The Supreme Elections Tribunal has demanded that President Oscar Arias remain neutral as the 2010 presidential election approaches.

Arias appears to be backing Vice President and Justice Minister Laura Chinchilla. He has told the weekly El Financiero that a woman should succeed him.

The Electoral Code prohibits high-level public officials from using their influence to benefit a political party.

“They must show absolute impartiality,” reads a resolution by the tribunal’s three magistrates, Luis Antonio Sobrado, Eugenia Zamora and Max Esquivel. “They are allowed only to vote on Election Day.”

Rejecting a complaint by Citizen Action Party (PAC) lawmakers Rafael Madrigal and Elizabeth Fonseca, the magistrates said Arias had not violated the Electoral Code because “he doesn’t mention specific names or candidacies and he made (his comments) in the context of an interview, not a campaign activity.”

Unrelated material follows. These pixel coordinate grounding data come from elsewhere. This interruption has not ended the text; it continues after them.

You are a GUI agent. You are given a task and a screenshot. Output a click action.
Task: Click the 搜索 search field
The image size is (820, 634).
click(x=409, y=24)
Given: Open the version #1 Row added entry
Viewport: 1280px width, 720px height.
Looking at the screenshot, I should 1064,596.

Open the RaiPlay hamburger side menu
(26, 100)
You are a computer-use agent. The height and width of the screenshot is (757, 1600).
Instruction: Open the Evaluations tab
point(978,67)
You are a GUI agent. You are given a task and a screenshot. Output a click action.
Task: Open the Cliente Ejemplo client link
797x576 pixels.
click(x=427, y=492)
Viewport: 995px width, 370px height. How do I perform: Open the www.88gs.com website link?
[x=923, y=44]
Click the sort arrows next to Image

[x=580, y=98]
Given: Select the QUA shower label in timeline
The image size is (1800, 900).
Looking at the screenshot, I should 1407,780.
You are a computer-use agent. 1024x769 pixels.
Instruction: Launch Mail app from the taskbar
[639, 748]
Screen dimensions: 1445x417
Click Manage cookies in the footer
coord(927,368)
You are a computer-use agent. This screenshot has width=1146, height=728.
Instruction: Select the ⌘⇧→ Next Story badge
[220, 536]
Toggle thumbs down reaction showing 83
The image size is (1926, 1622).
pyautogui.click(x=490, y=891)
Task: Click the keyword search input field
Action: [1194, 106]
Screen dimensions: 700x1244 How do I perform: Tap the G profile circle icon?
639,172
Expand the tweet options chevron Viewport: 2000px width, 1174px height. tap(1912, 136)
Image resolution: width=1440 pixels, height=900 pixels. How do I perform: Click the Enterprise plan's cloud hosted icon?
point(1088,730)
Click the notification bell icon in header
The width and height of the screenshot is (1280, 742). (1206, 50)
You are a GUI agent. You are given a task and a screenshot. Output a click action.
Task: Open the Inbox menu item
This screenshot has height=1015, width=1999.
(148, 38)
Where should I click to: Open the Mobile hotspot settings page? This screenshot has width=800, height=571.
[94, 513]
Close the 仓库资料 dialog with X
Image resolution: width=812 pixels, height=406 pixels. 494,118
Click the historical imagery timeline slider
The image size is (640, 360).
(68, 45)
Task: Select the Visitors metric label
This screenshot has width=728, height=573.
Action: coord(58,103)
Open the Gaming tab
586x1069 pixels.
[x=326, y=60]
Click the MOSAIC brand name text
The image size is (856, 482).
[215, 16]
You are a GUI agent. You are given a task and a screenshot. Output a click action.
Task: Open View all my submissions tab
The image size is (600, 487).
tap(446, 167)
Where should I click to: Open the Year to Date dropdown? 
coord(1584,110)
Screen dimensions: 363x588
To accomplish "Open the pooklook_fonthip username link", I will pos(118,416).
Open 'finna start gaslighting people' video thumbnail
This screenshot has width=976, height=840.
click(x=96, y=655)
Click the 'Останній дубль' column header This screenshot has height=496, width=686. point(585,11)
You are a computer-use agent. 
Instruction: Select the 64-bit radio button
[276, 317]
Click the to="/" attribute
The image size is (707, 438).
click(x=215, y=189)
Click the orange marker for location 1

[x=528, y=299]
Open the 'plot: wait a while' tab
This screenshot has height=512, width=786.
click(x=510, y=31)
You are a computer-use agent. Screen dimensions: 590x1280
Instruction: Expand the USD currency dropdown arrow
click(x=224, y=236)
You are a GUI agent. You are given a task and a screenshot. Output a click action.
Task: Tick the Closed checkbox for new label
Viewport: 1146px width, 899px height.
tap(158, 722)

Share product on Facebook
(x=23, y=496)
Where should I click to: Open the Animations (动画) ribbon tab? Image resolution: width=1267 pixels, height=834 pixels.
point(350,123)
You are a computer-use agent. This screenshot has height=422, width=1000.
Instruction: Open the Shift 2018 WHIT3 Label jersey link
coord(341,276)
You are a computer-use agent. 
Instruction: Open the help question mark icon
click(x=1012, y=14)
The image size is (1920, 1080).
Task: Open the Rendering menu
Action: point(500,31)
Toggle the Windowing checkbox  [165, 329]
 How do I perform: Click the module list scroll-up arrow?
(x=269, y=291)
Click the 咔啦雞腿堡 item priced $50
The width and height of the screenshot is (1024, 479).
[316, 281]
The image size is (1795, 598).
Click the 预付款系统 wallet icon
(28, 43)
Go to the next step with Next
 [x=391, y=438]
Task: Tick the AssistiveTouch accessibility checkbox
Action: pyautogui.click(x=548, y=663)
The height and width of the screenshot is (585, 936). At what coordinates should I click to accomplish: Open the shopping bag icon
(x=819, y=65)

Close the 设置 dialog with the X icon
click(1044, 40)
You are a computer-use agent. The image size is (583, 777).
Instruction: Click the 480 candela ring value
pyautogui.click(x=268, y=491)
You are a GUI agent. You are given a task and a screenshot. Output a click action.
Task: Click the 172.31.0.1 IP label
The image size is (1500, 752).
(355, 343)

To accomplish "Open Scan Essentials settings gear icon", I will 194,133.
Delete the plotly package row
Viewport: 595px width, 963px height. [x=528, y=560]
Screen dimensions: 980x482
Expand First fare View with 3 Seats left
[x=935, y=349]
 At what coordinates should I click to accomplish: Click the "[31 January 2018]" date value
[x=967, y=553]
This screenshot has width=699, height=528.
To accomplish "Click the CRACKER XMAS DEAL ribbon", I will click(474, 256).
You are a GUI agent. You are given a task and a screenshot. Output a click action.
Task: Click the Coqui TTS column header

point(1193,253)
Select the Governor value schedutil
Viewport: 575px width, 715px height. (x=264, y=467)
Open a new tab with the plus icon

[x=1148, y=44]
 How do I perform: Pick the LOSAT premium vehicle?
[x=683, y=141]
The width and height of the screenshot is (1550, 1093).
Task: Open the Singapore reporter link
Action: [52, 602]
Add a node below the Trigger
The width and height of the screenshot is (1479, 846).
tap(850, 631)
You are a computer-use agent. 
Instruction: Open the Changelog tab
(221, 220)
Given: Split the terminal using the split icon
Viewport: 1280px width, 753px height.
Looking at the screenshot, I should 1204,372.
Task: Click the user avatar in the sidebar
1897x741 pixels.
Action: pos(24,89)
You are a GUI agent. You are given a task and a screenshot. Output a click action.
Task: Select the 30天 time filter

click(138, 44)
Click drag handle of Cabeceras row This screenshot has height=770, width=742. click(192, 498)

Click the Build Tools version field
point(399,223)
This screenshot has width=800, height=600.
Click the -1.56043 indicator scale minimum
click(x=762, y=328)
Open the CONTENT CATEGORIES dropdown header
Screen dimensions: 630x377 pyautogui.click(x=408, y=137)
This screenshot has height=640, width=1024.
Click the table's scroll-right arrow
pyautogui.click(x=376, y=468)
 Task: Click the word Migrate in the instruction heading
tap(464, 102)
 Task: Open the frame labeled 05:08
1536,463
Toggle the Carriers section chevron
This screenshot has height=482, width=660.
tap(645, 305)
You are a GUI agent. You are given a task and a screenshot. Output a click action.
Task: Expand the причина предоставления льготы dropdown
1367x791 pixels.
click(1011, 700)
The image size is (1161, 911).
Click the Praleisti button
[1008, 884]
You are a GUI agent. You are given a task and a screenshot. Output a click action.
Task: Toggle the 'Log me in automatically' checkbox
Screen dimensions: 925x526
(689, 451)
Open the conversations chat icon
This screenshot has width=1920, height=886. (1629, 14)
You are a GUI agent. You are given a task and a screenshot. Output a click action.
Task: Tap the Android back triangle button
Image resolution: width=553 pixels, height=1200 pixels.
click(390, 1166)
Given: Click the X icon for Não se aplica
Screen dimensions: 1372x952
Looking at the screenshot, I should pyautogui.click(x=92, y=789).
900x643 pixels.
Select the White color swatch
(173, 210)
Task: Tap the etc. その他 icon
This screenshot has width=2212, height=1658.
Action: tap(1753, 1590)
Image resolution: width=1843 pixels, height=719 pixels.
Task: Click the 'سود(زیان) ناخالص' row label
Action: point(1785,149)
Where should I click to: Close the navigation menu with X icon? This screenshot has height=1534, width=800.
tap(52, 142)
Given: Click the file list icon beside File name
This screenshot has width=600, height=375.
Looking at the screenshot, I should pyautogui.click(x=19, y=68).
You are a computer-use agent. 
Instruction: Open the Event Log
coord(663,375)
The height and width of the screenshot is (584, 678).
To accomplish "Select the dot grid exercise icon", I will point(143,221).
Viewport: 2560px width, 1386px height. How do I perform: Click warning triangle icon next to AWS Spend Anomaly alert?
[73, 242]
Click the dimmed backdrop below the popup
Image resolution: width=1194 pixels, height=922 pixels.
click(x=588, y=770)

But the magistrates did ask Arias to be careful.

“This Tribunal … (makes a) respectful but vehement call to the attention to the president,” they wrote. “(We) demand that President Oscar Arias … promote, from the executive branch, … neutrality and impartiality.”

The magistrates used Arias’ own words to make their point. In 1988, during Arias’ first term as president, he said the Constitution should prohibit all ministers from running for public office in the next elections.

“I’m convinced that would be a healthy practice for our democracy,” he told the Legislative Assembly in his State of the Nation speech 20 years ago. “We must make sure that we aren’t in permanent electoral campaign during the relatively short presidential term.”

The Casa Presidencial issued a statement Tuesday saying it respected the tribunal’s ruling and would “always adhere to the principles of neutrality and impartiality that the law demands.”